Dynamic adjustment of replica quantities

In the three data centers across two regions architecture that uses a five-replica majority consensus replication group, a synchronized response from at least three replicas is required to achieve data consistency. The four replicas in the primary data center can quickly reach a majority synchronization, often within approximately 1 millisecond, because of low network latency due to the geographical proximity. However, if a failure occurs in a primary data center and only three replicas remain, the system must wait for the replica in the secondary data center to respond. As a result, the network latency for majority-based synchronization increases by 30 milliseconds. In industries in which the three data centers across two regions architecture is commonly used, such as the financial industry, the network latency between the primary centers and the secondary data center is approximately 30 milliseconds.

Common replica quantity adjustment scenarios:

• Five replicas decreased to three replicas. Run the downgrade_follower command to dynamically change the roles of two replicas from the follower role to the learner role.

• Three replicas increased to five replicas. Run the upgrade_learner command to upgrade the roles of two replicas from the learner role to the follower role. Before you upgrade the roles of the two replicas, make sure that the asynchronous replication logs of the replicas are up-to-date.

• One replica increased to three replicas. Run the add_follower command to dynamically add new replicas to the system. The new replicas initially assume the learner role. After the logs of the new replicas are updated with the current data, the replicas are automatically upgraded to the follower role.

Forced start of a single replica

When the primary data centers fail in the three data centers across two regions architecture, the remaining replica in the secondary data center cannot provide data services because the replica does not meet the requirements of the majority consensus protocol.

PolarDB-X addresses this issue by providing a capability known as "forced start of a single replica." By running the force_single_mode command, the system can forcibly transition into a mode in which the system operates by using a single replica, which effectively sidelines all follower replicas. Once the primary data centers recover from failure and restore normal conditions, PolarDB-X uses a dynamic replica quality adjustment capability to gradually rebuild the distributed system. It incrementally increases the number of replicas from 1 back to 3 and then to 5. As a result, full data services are restored and system redundancy is ensured.

Remote secondary instance

The finance industry has specific requirements for geo-discovery metrics: recovery time objective (RTO) and RPO. The following table describes the requirements.

To meet the RTO requirements of geo-disaster recovery, PolarDB-X uses the three data centers across two regions architecture that uses five replicas based on the Paxos majority consensus protocol and incorporates primary and secondary instances. In the event of a complete failure in the primary data centers, business operations can be swiftly redirected to the remote secondary instance for recovery.

Key design points of the three data centers across two regions architecture that incorporates primary and secondary instances:

• The primary instance of PolarDB-X uses the cross-region Paxos replication protocol that requires synchronized responses from at least three replicas. By default, the four replicas of the primary data center are able to quickly complete the majority of synchronized responses due to low network latency. In most cases, the remote replica of the primary instance respond asynchronously. As a result, the synchronization process of the primary instance remains unaffected by the network latency of the remote replica.

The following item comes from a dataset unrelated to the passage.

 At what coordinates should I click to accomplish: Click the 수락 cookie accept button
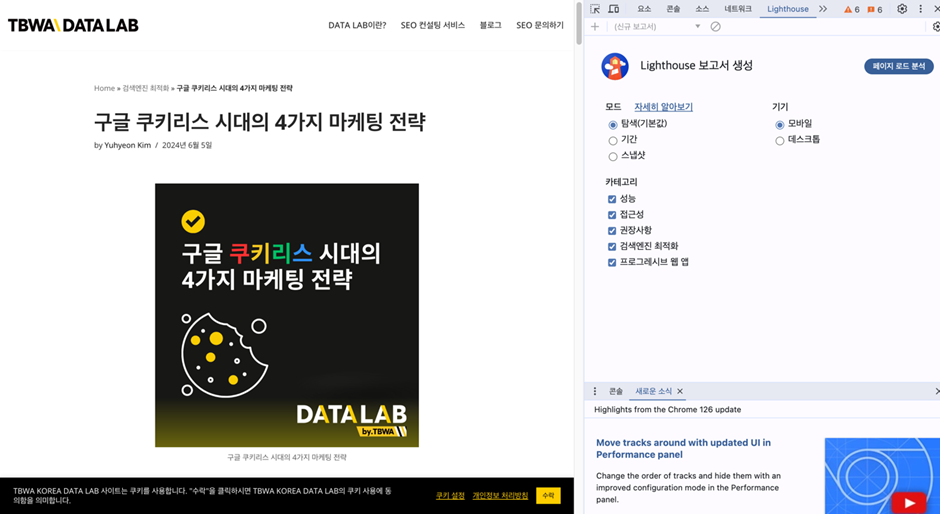[548, 495]
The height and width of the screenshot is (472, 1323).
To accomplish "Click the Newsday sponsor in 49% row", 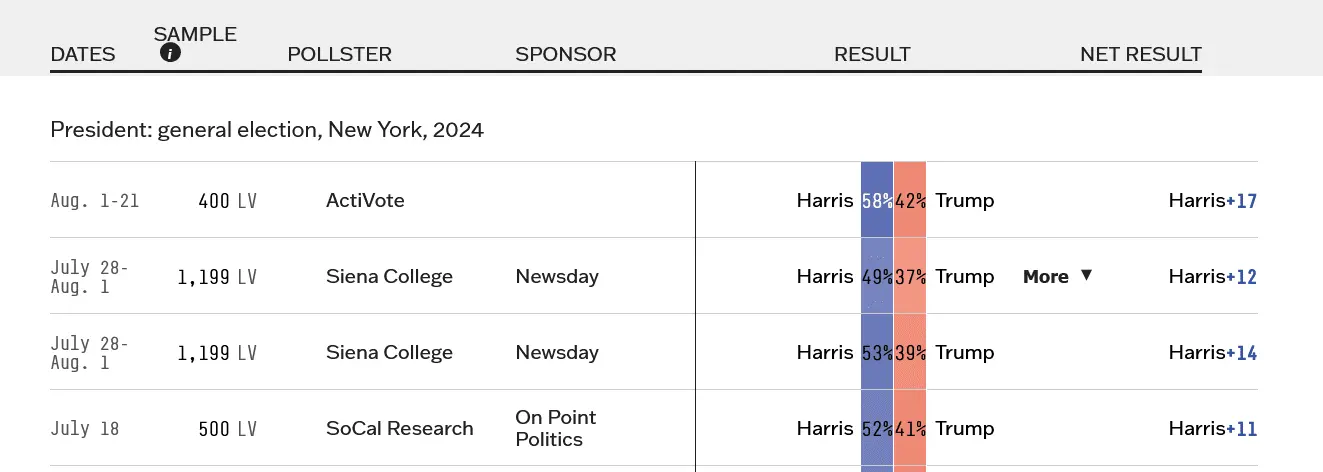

• In most cases, the secondary instance of PolarDB-X is deployed in a remote location. PolarDB-X uses the Change Data Capture (CDC) log node to enable quasi-real-time replication between primary and secondary instances across different regions. Data replication latency may occur in the remote secondary instance. You must ensure atomic replication in distributed transaction scenarios to prevent transaction inconsistency.

• In scenarios that involve the three data centers across two regions architecture, the replication progress to the remote replicas that belong to different Paxos groups may be different in a distributed transaction. In this case, to replicate data from the primary instance to the secondary instance, you must deploy CDC log nodes in the remote region to sort and reorganize distributed transactions and ensure the atomic replication of the transactions across instances. This method ensures that no transactions are partially committed during the data replication from the primary instance to the secondary instance. By using atomic transaction replication, you can ensure the integrity of the transaction data during routine disaster recovery drills and real-world failure scenarios when the business is transferred to the remote secondary instance.

Create a PolarDB-X instance

When you purchase a PolarDB-X instance, you can set the Topology parameter to Three Data Centers Across Two Regions.

View the topology of a PolarDB-X instance

Go to the Basic Information page of the instance. View the zone information of resources in the Topology Information section.

Perform a failover

1. Log on to the PolarDB for Xscale console.

2. In the top navigation bar, select the region where the target instance is located.

3. On the Instances page, click the PolarDB-X 2.0 tab.

4. Find the target instance and click its ID.

5. Go to the Basic Information page of the instance. In the upper-right corner of the Topology Information section, click Specify Primary Zone

6. In the Specify Primary Zone dialog box, configure the Data Center, Primary Zone, and Switch Mode parameters.

7. Click OK.